I finally got a chance to read "Julie & Julia" by Julie Powell on my recent transatlantic voyages. I was really looking forward to the book because the idea is so intriguing -- one year to cook everything in volume 1 of Julia Child's "Mastering the Art of French Cooking" -- and even more impressive when you see what nutty things Julia wants you to cook. Honestly, I could go my entire life without needing to know what aspic is or boiling horse hooves. So I settled into my narrow coach seat with minimal leg room and started reading, totally hoping for culinary adventures that rivaled my own but with more exotic ingredients.

And this, unfortunately, is where the book derails. Maybe my expectations were too high but I was expecting something fun, lively, this idea of self-discovery through bone marrow and butter, and instead ended up with a story that had glimpses of brilliance and humor and insight, but was mostly plodding in its construction and pacing. Instead of insight or thoughts about French cooking, Powell spins stories about her friends without really giving the reader a reason to care. Why do I care about these girlfriends who flit and flirt in and out of the narrative? They don't wash dishes or cook so why oh why are pages and pages of text devoted to them when they add nothing to any plot line or character development?

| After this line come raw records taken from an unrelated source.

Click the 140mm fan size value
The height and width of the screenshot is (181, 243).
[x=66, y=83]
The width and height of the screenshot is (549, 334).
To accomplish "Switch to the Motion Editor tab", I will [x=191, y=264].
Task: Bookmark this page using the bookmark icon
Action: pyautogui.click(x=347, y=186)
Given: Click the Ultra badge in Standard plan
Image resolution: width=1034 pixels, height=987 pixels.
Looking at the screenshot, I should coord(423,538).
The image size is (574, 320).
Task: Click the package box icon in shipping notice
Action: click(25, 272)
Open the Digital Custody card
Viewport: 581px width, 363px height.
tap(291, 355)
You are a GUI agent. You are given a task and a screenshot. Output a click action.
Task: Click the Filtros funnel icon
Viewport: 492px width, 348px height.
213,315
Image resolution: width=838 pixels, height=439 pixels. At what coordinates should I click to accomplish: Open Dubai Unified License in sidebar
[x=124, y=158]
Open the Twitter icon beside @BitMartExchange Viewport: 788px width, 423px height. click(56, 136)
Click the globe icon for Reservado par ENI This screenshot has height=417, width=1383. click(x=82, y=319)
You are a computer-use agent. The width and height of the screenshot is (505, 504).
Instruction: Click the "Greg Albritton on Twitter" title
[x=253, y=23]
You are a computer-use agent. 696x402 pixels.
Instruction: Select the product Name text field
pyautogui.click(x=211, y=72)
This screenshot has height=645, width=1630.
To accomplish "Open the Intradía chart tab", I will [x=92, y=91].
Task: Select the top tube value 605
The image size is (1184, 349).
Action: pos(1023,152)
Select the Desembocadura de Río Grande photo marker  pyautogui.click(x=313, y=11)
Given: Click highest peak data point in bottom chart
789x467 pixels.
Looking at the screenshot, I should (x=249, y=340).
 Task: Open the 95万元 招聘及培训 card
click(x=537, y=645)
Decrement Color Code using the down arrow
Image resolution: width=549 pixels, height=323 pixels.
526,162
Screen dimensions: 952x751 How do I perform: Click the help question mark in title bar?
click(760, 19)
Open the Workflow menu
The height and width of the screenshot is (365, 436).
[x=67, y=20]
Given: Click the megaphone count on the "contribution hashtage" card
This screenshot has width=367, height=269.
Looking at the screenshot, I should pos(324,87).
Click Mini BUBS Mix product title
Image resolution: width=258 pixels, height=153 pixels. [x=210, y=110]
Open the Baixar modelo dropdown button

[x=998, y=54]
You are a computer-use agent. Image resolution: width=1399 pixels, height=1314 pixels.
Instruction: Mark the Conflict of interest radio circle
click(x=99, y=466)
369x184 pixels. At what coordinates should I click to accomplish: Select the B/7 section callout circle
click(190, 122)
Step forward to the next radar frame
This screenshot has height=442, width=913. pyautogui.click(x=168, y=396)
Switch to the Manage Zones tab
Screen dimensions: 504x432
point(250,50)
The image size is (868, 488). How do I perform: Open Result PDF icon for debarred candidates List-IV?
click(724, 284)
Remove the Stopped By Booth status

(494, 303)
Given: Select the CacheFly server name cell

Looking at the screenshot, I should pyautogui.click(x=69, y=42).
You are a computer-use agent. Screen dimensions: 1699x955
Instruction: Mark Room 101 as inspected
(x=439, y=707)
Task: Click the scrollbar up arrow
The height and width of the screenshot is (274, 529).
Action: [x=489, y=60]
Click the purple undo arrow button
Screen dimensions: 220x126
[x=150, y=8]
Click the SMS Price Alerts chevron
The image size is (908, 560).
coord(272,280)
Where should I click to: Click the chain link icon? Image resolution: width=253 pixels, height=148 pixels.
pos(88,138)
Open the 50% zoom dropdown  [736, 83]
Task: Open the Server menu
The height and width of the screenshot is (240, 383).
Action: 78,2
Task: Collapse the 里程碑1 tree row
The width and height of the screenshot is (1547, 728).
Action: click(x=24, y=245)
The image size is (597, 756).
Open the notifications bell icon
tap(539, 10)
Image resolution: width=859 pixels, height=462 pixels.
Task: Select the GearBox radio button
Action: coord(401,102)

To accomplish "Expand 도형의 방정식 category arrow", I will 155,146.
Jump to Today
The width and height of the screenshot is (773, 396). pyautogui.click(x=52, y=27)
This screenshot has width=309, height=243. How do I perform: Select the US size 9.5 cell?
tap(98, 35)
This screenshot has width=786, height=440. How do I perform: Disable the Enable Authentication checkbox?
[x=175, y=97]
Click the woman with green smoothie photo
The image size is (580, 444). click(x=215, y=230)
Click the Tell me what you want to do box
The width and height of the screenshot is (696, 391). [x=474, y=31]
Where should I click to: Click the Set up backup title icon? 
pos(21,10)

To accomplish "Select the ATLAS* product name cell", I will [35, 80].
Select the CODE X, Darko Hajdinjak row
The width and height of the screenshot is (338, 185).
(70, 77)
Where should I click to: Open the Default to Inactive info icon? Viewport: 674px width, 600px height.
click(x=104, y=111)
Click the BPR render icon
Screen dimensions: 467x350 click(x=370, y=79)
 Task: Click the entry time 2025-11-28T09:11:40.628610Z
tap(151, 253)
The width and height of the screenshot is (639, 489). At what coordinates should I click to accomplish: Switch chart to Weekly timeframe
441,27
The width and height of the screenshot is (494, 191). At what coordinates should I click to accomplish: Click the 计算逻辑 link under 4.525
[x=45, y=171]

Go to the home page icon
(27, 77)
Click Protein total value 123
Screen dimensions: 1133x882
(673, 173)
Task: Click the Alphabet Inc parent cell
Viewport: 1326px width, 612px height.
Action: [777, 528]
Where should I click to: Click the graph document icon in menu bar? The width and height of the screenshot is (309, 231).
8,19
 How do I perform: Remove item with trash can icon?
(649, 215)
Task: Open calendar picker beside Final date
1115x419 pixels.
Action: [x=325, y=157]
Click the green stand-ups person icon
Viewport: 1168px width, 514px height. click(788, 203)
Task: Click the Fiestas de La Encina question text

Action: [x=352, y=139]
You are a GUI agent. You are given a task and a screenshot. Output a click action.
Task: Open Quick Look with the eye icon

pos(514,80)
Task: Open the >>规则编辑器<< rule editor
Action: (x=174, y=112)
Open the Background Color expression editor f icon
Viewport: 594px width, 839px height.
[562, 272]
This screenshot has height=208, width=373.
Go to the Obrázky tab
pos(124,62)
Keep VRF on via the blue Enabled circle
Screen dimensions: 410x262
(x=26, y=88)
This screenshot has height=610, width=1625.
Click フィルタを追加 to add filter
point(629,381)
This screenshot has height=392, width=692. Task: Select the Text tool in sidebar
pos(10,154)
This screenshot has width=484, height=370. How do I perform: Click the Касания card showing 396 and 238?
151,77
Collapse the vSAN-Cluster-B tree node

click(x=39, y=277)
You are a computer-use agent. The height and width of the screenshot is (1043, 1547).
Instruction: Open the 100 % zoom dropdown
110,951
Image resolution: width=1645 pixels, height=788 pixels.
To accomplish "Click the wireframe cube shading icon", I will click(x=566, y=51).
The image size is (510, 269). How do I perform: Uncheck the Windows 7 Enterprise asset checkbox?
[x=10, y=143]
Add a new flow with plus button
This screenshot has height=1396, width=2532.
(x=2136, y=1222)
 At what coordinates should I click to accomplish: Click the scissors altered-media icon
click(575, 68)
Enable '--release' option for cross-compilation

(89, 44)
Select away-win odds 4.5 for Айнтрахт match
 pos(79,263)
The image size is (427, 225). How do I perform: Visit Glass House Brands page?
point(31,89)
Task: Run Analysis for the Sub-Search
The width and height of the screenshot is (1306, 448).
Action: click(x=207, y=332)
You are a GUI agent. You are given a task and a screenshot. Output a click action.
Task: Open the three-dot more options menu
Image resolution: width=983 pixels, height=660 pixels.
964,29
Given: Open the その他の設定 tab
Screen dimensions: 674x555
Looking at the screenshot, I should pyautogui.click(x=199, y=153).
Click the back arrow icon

Powell is whiny and can be obnoxious, such as when she is describing 9/11 families; I get that she worked day in and day out with families of the victims and there's a point at which you become numb, but please. I'm a Democrat (no surprise to readers of this blog), but even I got tired of her incessant Republican-bashing; given that there didn't seem to be a nefarious Republican plot to ban French cooking, the constant trashing talking does nothing to advance the plot or characters. And that's really the problem with the book. There are a lot of ingredients, but nothing gels, no underlying theme that really holds it together.

For a story to be successful, there needs to be some kind of change -- a character starts at point A and ends up at point B. Julie Powell just circles her kitchen (which is disgusting, btw, but mildly funny and relatable in an awkward, uncomfortable way) and never quite convinces us (or me, more precisely) that she is learning anything from her experiment. The motivation for the project is also murky. I get that at the beginning, the author feels trapped by her life and she wants something to spice life up. So why Julia Child? And what does cooking her way through this book bring to her life other than piles of dirty dishes and a penchant for finding rare and expensive ingredients? The questions are never answered. Somehow, it becomes about blogging, about finding validation externally through "bleaders", and Julia Child becomes incidental to the book (And oh yeah, there are made-up bits about Julia Child either, but some of them were cringeworthy).

I was really disappointed in this book because it could have been so much more. It should have been a light and fun read and occasionally it was. I was looking forward to reading about someone who lives a life ordinarily like so many of us, yet rising above it by taking on this crazy project. In the end, it seemed like an excercise in navel gazing instead, definitely better suited for a blog than for a book. Amazon.com reviews seem to imply the movie is much better than the book; I haven't seen the movie, but I definitely don't recommend the book.